So, there was no human sign-off. I guess the policy itself was ordered by someone, but all the ongoing targets that were selected for assassination were solely authorized by the AI system's predictions.

This sentence is horrifically dystopian... "in order to save time and enable the mass production of human targets without hindrances"

Hm OK, I read this a bit differently. I read these sections:

> One source stated that human personnel often served only as a “rubber stamp” for the machine’s decisions, adding that, normally, they would personally devote only about “20 seconds” to each target before authorizing a bombing — just to make sure the Lavender-marked target is male.

> According to the sources, the army knew that the minimal human supervision in place would not discover these faults.

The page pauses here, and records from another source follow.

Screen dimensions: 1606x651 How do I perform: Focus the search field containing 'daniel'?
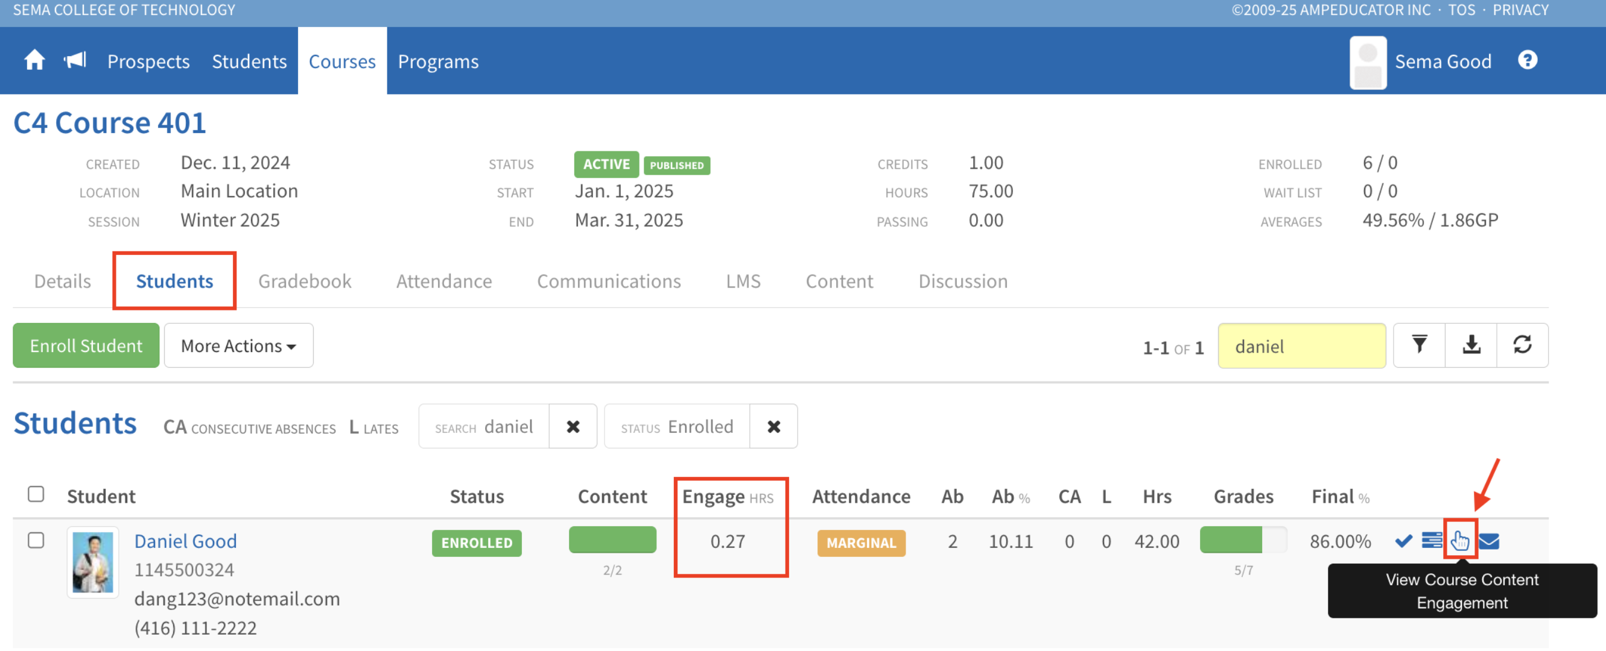coord(1301,346)
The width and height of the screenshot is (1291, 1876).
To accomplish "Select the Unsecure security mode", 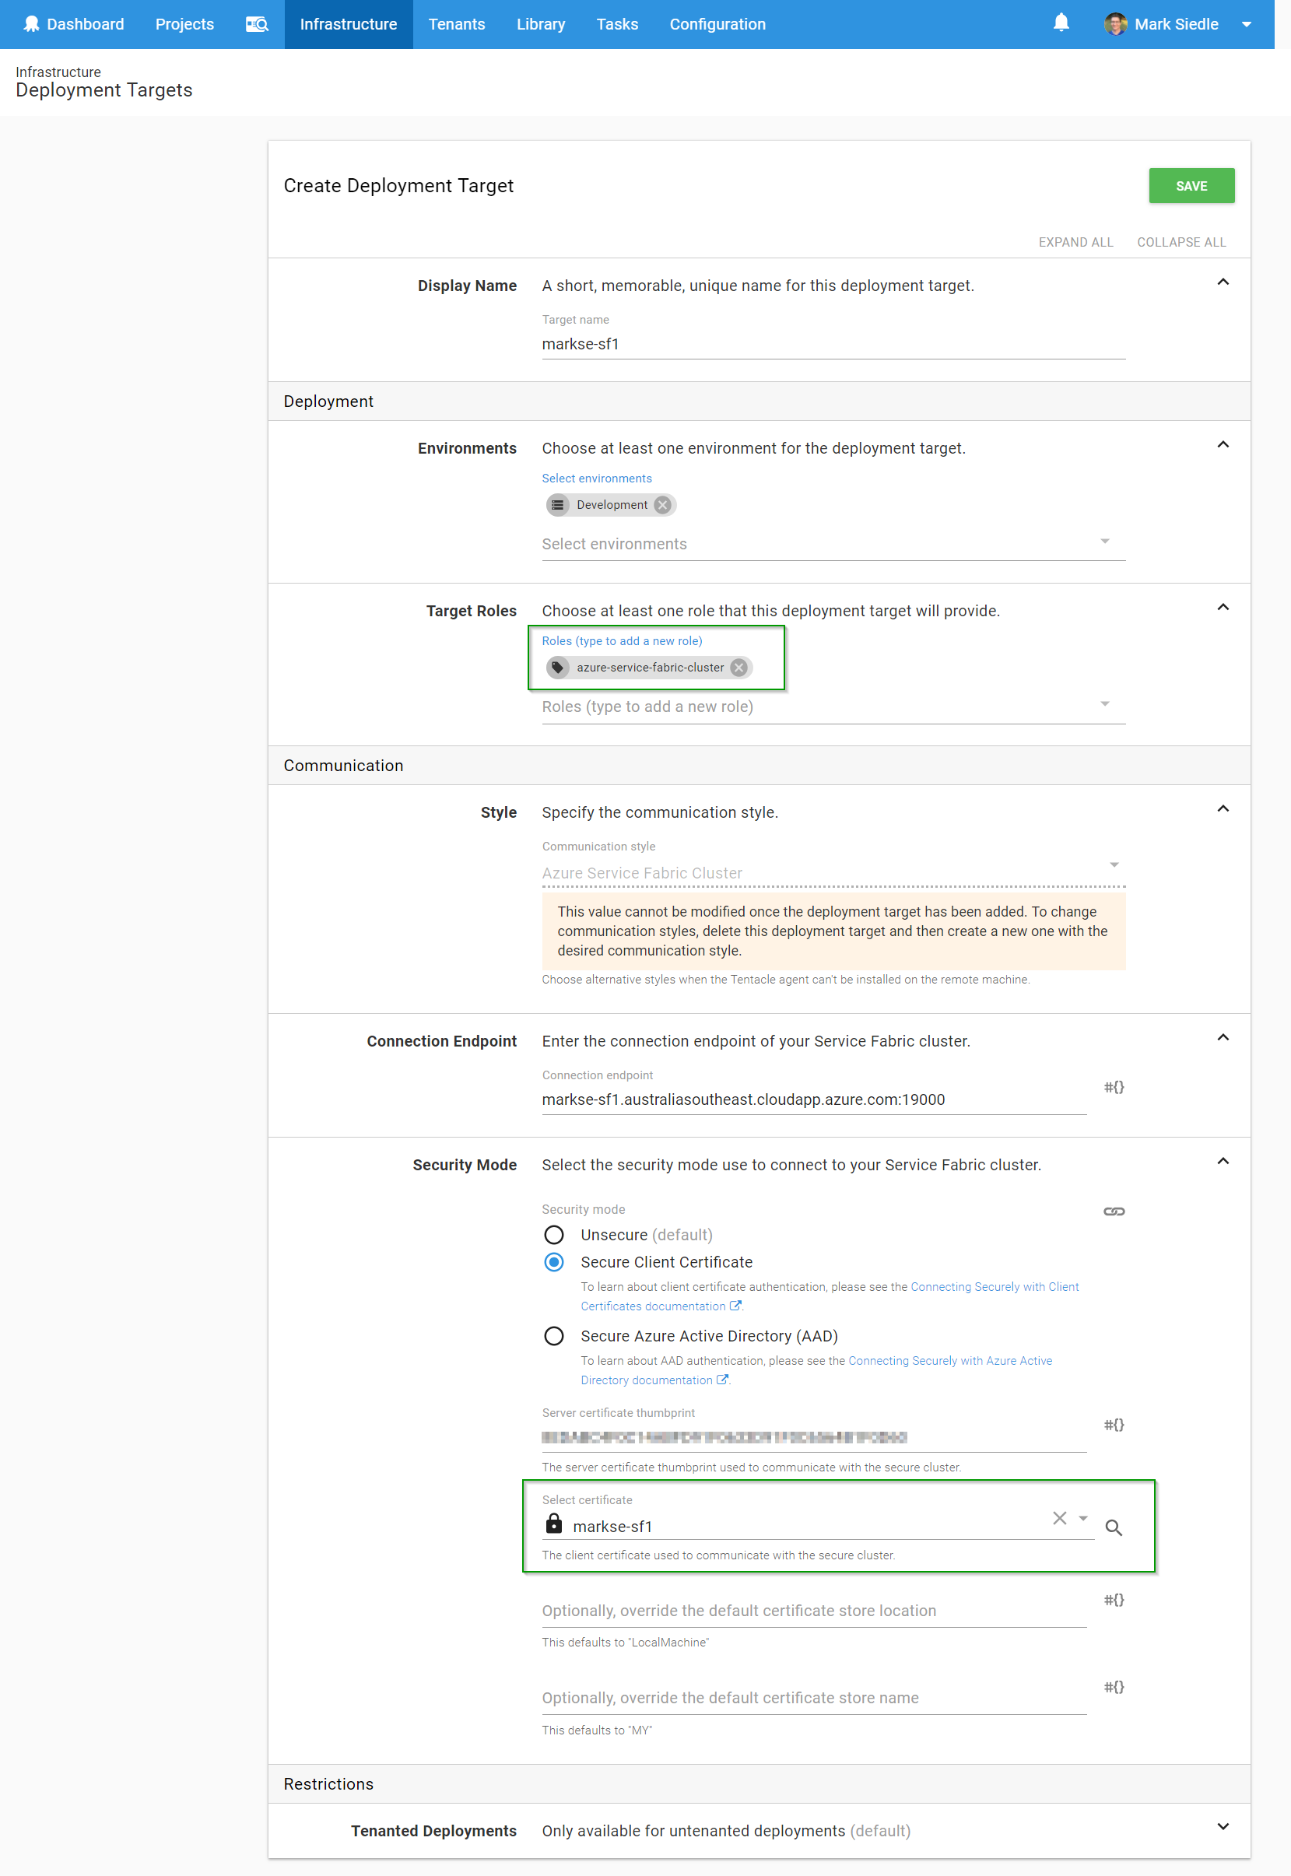I will tap(554, 1235).
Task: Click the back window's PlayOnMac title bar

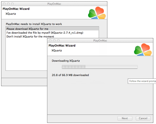Action: (x=54, y=4)
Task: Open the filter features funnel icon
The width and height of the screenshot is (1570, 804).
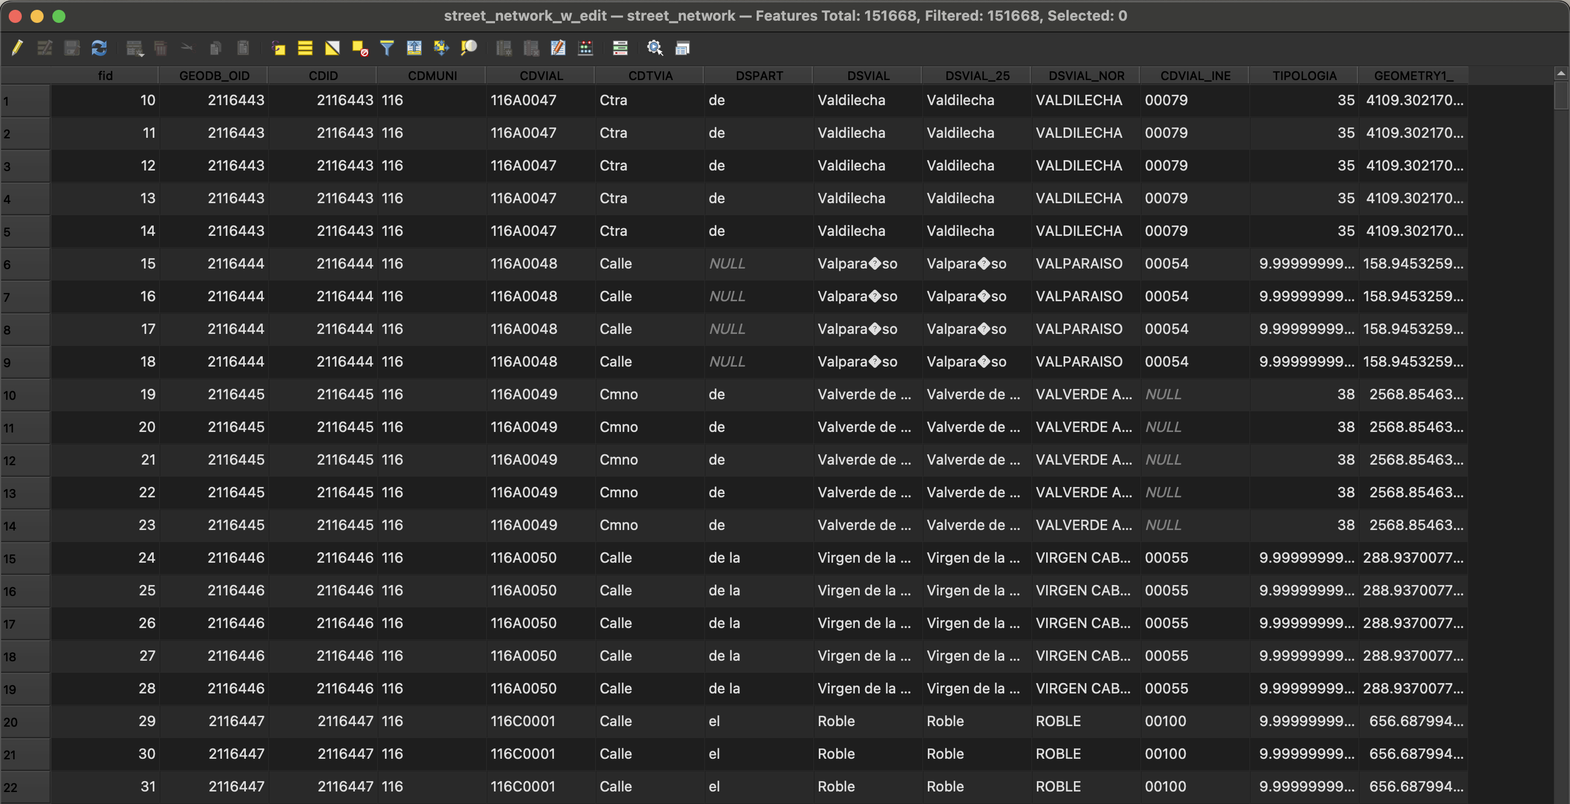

I took this to mean that a human did press the "approve" button on the computer's recommendation. Though they make clear they were basically "rubber stamping" the machine recommendation.

But to my point:

> “There was no ‘zero-error’ policy. Mistakes were treated statistically,” said a source who used Lavender.

What is the "zero-error" alternative approach for dropping bombs in a war, or firing rockets for that matter? I don't understand the implicit comparison between this approach to targeting and a hypothetical approach that allows war to be waged without any innocents dying or buildings being destroyed. This system should be compared to whatever the real alternative is when it comes to target selection. Again I know nothing about military strategy, I'm hoping someone with more experience will speak up.

To use an analogy: if we are talking about self-driving cars, the rates of collision or death should be compared the rates of collision or death in cars driven by humans. Comparing against some imaginary scenario where cars have no collisions and cause no deaths doesn't make sense.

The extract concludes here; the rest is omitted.